**** Text

Parallelize longitudinal preprocessors

PhilipDeegan · MaryanMorel · commit 2a5945a498e5 · 2018-05-29T15:48:08.000+02:00
diff --git a/lib/cpp/preprocessing/longitudinal_features_lagger.cpp b/lib/cpp/preprocessing/longitudinal_features_lagger.cpp
@@ -9,12 +9,11 @@
 
 LongitudinalFeaturesLagger::LongitudinalFeaturesLagger(
     ulong n_intervals,
-    SArrayULongPtr n_lags)
+    SArrayULongPtr _n_lags)
     : n_intervals(n_intervals),
-      n_lags(n_lags),
-      n_features(n_lags->size()),
-      n_lagged_features(n_features + n_lags->sum()),
-      col_offset(nullptr){
+      n_lags(_n_lags),
+      n_features(_n_lags->size()),
+      n_lagged_features(_n_lags->size() + _n_lags->sum()){
   if (n_lags != nullptr) compute_col_offset(n_lags);
 };
 
@@ -33,8 +32,8 @@ void LongitudinalFeaturesLagger::compute_col_offset(const SArrayULongPtr n_lags)
 void LongitudinalFeaturesLagger::dense_lag_preprocessor(ArrayDouble2d &features,
                                                         ArrayDouble2d &out,
                                                         ulong censoring) const {
-  if (n_features != features.n_rows()) {
-    TICK_ERROR("Features matrix rows count should match n_lags length.");
+  if (n_intervals != features.n_rows()) {
+    TICK_ERROR("Features matrix rows count should match n_intervals.");
   }
   if (n_features != features.n_cols()) {
     TICK_ERROR("Features matrix column count should match n_lags length.");
diff --git a/lib/cpp/preprocessing/sparse_longitudinal_features_product.cpp b/lib/cpp/preprocessing/sparse_longitudinal_features_product.cpp
@@ -7,10 +7,6 @@
 #include "tick/preprocessing/sparse_longitudinal_features_product.h"
 #include <map>
 
-SparseLongitudinalFeaturesProduct::SparseLongitudinalFeaturesProduct(
-    const SBaseArrayDouble2dPtrList1D &features)

********
**** Data in this exercise

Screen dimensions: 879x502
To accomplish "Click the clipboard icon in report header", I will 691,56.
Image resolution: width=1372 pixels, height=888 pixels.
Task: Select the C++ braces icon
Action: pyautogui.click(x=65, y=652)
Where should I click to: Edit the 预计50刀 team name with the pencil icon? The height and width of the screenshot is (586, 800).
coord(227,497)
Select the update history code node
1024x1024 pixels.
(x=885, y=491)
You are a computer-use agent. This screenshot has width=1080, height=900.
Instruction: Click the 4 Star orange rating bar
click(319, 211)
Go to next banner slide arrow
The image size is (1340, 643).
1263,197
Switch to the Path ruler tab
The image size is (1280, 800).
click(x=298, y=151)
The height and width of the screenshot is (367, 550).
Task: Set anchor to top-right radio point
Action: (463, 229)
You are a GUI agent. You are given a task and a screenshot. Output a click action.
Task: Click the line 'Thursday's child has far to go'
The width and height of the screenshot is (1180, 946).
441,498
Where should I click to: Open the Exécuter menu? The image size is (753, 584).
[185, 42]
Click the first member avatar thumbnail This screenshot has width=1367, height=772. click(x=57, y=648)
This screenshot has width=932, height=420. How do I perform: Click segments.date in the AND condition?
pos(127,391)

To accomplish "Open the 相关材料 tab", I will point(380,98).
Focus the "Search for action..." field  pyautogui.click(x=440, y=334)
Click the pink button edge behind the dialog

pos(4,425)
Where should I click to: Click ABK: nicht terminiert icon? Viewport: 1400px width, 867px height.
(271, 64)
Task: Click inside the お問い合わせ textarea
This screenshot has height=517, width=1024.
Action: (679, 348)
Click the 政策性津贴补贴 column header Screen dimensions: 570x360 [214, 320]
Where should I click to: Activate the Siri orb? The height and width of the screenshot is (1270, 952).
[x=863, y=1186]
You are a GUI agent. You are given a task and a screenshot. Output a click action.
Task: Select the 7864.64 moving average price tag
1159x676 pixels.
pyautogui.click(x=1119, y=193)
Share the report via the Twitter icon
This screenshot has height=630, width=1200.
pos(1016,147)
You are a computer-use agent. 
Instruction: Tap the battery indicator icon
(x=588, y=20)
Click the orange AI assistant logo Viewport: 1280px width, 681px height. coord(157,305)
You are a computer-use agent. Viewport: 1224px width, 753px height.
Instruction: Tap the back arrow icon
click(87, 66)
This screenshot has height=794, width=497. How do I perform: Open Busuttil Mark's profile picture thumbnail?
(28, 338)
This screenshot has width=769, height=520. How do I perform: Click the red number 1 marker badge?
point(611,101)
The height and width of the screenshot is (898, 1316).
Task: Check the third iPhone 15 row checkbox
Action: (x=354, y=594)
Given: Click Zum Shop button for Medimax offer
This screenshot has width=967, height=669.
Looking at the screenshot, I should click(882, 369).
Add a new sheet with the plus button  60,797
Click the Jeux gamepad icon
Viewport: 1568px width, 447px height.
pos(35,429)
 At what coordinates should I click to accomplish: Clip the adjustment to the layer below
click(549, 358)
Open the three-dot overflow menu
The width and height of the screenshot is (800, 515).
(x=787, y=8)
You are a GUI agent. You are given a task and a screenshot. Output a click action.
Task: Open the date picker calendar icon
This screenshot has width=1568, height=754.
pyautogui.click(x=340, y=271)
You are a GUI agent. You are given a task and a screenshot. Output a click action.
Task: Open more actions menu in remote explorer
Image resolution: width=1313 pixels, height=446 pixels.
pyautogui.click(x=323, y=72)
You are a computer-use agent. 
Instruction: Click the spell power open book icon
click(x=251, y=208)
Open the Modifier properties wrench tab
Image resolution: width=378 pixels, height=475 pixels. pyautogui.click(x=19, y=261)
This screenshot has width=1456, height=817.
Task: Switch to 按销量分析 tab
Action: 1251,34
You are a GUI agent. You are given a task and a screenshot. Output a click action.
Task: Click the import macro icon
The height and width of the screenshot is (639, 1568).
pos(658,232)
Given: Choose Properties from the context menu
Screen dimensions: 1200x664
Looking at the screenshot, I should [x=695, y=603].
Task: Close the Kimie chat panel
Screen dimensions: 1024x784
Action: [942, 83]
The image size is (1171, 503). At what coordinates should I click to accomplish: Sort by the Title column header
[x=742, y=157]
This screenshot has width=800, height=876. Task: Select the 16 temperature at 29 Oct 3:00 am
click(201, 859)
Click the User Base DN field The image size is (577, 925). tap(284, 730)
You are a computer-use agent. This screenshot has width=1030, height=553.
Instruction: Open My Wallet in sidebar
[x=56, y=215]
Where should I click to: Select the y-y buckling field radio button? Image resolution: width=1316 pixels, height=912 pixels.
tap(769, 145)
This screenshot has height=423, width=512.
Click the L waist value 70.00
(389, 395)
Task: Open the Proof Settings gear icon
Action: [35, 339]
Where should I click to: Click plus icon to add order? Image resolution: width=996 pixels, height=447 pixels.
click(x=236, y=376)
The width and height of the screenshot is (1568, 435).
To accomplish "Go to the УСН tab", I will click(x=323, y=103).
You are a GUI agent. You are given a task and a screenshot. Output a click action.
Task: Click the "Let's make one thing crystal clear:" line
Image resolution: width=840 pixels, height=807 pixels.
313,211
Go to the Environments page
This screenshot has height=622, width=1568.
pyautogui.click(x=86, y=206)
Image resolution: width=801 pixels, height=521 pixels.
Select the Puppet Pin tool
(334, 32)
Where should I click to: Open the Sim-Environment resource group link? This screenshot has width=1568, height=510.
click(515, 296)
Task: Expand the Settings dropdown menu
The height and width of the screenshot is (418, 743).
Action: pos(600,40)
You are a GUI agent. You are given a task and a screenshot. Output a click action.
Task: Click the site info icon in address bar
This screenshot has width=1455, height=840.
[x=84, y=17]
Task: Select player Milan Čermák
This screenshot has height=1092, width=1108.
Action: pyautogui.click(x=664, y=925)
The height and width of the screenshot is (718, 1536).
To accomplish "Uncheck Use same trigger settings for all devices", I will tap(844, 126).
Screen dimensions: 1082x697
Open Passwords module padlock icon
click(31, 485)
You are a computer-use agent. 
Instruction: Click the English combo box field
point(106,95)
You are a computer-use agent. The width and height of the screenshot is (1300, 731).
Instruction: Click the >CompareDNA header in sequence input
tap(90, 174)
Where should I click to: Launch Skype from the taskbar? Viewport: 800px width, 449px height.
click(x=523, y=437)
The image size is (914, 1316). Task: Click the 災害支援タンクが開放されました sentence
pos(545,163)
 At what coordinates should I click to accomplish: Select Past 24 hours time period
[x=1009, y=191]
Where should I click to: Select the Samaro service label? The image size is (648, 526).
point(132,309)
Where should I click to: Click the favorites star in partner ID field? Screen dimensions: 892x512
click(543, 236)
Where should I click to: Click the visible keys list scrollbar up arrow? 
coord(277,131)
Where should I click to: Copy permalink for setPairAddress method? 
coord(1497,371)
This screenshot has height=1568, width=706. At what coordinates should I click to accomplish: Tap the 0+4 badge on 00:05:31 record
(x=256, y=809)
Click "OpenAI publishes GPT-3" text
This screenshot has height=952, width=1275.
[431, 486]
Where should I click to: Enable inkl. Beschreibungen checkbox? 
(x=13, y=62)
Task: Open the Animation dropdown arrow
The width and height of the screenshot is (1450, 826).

********

* **Given task 1**:
Do the following statements agree with the commit diff? For each, answer yes or no and quote the words of the diff that decide it.
(a) The constructor parameter is renamed from n_lags to _n_lags.
(b) After the change, dense_lag_preprocessor checks n_features against features.n_rows().
(c) The error message for a column-count mismatch is changed to mention n_intervals.
* **Given task 2**: Output the part of the rows that opens at the start of the rows and closes with the line containing "click(319, 211)", both ends included.
The commit diff and the rows are unrelated pieces of material.

* **Reply 1**:
(a) Yes: "SArrayULongPtr _n_lags)"
(b) No: "if (n_intervals != features.n_rows()) {"
(c) No: "TICK_ERROR("Features matrix column count should match n_lags length.");"

* **Reply 2**:
Screen dimensions: 879x502
To accomplish "Click the clipboard icon in report header", I will 691,56.
Image resolution: width=1372 pixels, height=888 pixels.
Task: Select the C++ braces icon
Action: pyautogui.click(x=65, y=652)
Where should I click to: Edit the 预计50刀 team name with the pencil icon? The height and width of the screenshot is (586, 800).
coord(227,497)
Select the update history code node
1024x1024 pixels.
(x=885, y=491)
You are a computer-use agent. This screenshot has width=1080, height=900.
Instruction: Click the 4 Star orange rating bar
click(319, 211)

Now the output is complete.